Proponents of linguistic nativism suggest that the answer to the "no negative evidence" problem is that language knowledge that cannot be learned is innate. They argue that the language input is not rich enough for children to develop a fully developed grammar from the input alone. This view is referred to as the poverty of the stimulus argument. The central idea of the poverty of the stimulus argument is that children could have multiple hypotheses about aspects of their grammar which are distinguishable only by negative evidence (or by hearing ungrammatical sentences and recognizing those sentences as ungrammatical). Supporters of the poverty of the stimulus argument assert that because the negative evidence that is needed to learn language by the input alone does not exist, children cannot learn certain aspects of grammar from the input alone, and therefore there must be some aspects of grammar which involve innate mechanisms.

== Indirect negative evidence in language acquisition ==
Indirect negative evidence refers to using what's not in the input to make an inference about what's not possible. For example, when we see a dog bark, we are likely to think that dogs bark, not that every kind of animal barks. This is because we have never seen horses or fish or any other animal bark, so our hypothesis becomes that only dogs bark. We use this same inference to assume that the sun will rise tomorrow, having seen it rise every other day so far. No evidence received indicates that the sun may not rise once every two thousand years, or only rises on years that are not 2086, but since all evidence seen so far is consistent with the universal generalization, we infer that the sun does indeed rise every day. In language acquisition, indirect negative evidence may be used to constrain a child's grammar; if a child never hears a certain construction, the child concludes that it is ungrammatical.

==Utility of indirect negative evidence==
===Indirect negative evidence and word learning===
Child and adult speakers rely on 'suspicious coincidences' when learning a new word meaning. When learning a new word meaning, children and adults use only the first few instances of hearing that word in order to decide what it means, rapidly constricting their hypothesis if only used in a narrow context. In an experiment conducted by Fei Xu and Joshua Tenenbaum, 4-year-old participants learning a novel word 'fep' readily decided that it referred only to Dalmatians if only hearing it while shown pictures of Dalmatians; although they received no information that 'fep' was unable to refer to other kinds of dogs, the suspicious coincidence that they had never heard it in other contexts caused them to restrict their meaning to just one breed.

=== Indirect negative evidence and syntax ===
Child language learners can use this same type of probabilistic inference to decide when and how verbs can be used. A word children hear often, like 'disappear', is more likely to be used than a less common word with a similar meaning, 'vanish'. Children studied said that the ungrammatical sentence "*We want to disappear our heads" was ungrammatical, but when given the same sentence with vanish, they were less sure of the grammaticality. Given the frequency of 'disappear' in intransitive clauses, learners could infer that if it were possible in transitive clauses, they would have heard it in those contexts. Thus, the high frequency of the intransitive verb use leads to the inference that the transitive verb use is impossible. This inference is less reliable with a less frequent verb like "vanish" because children have not heard enough instantiations of the verb to infer that it is never transitive.

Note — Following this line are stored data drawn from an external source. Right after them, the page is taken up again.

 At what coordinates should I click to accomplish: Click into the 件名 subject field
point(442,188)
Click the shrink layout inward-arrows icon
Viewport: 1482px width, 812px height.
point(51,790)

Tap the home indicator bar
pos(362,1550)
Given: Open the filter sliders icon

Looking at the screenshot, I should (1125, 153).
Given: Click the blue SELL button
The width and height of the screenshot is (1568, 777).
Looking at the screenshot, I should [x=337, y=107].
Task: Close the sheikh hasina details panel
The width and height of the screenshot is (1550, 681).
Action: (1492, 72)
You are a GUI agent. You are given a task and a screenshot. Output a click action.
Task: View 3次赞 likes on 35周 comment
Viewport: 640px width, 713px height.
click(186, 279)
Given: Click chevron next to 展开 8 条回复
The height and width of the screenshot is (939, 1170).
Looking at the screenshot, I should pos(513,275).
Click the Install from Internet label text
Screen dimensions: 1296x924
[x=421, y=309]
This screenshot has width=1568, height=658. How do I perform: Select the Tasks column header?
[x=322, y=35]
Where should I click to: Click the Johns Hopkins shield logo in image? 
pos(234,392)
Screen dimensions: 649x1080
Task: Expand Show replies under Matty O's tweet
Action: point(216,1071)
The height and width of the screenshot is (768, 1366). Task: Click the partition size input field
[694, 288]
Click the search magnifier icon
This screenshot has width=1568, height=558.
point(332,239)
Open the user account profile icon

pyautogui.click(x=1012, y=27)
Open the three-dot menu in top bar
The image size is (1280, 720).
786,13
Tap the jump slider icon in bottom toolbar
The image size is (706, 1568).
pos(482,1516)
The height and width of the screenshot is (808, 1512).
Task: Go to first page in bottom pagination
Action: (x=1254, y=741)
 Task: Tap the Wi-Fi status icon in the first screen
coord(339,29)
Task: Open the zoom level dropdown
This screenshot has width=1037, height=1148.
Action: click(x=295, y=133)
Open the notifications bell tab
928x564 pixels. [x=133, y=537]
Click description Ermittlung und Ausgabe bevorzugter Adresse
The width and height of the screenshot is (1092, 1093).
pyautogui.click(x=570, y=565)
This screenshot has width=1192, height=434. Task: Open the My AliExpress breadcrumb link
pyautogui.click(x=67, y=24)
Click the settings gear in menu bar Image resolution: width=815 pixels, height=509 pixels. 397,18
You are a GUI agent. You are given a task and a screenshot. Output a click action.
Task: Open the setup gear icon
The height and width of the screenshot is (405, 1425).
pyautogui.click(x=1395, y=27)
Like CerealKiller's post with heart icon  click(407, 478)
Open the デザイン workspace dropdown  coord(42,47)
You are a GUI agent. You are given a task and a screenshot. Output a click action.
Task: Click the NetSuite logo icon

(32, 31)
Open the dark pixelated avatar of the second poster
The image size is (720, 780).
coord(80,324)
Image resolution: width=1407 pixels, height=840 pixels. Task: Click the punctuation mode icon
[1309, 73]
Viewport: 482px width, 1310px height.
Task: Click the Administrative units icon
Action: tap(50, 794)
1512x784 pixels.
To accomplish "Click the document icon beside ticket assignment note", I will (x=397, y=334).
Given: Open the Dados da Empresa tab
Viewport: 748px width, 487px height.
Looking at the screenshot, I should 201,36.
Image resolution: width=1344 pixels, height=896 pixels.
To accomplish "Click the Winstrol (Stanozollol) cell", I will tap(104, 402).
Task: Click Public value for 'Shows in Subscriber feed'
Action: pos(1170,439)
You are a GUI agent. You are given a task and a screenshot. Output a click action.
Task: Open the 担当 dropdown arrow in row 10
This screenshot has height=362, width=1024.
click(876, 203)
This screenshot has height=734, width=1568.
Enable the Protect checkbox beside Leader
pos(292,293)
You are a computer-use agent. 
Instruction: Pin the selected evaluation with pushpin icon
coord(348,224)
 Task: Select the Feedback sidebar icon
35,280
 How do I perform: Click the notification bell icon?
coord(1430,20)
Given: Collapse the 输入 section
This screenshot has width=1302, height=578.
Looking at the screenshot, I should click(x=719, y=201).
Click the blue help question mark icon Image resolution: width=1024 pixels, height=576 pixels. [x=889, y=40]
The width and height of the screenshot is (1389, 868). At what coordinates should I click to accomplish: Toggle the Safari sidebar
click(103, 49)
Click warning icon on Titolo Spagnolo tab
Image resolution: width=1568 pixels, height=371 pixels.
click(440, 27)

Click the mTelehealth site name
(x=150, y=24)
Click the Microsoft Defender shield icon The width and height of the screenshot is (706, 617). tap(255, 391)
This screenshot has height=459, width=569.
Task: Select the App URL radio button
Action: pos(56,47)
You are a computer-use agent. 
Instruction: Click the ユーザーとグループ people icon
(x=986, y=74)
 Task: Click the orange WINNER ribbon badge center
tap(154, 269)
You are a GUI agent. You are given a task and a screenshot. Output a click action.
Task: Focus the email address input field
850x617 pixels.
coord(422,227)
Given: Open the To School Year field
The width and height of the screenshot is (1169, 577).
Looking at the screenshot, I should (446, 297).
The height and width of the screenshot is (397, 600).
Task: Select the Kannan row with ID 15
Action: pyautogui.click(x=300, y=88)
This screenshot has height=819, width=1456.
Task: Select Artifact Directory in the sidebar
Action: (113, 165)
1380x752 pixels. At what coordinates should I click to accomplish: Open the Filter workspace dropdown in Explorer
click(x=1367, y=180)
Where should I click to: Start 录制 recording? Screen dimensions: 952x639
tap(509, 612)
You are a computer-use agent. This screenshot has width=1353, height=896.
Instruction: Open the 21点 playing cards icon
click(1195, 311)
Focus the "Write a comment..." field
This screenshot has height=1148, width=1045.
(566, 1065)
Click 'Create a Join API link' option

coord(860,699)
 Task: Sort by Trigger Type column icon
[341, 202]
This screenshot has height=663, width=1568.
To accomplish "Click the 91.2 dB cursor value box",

It has been argued that children use indirect negative evidence to make probabilistic inferences about the syntax of the language they are acquiring. A 2004 study by Regier & Gahl produced a computational model which provides support for this argument. They assert that children can use the absence of particular patterns in the input in order to conclude that such patterns are illicit. According to Regier and Gahl, young language learners form hypotheses about what is and isn't correct based on probabilistic inferences. As children are exposed to more and more examples of a certain phenomenon, their hypothesis space narrows. Notably, Regier and Gahl assert that this ability for probabilistic inference can be used in all sorts of general learning tasks, and not just linguistic ones. Regier and Gahl also present their model as evidence against an argument from the poverty of the stimulus, because their model illustrates that syntactic learning is possible from using the input alone, and does not necessarily require some innate linguistic knowledge of syntax.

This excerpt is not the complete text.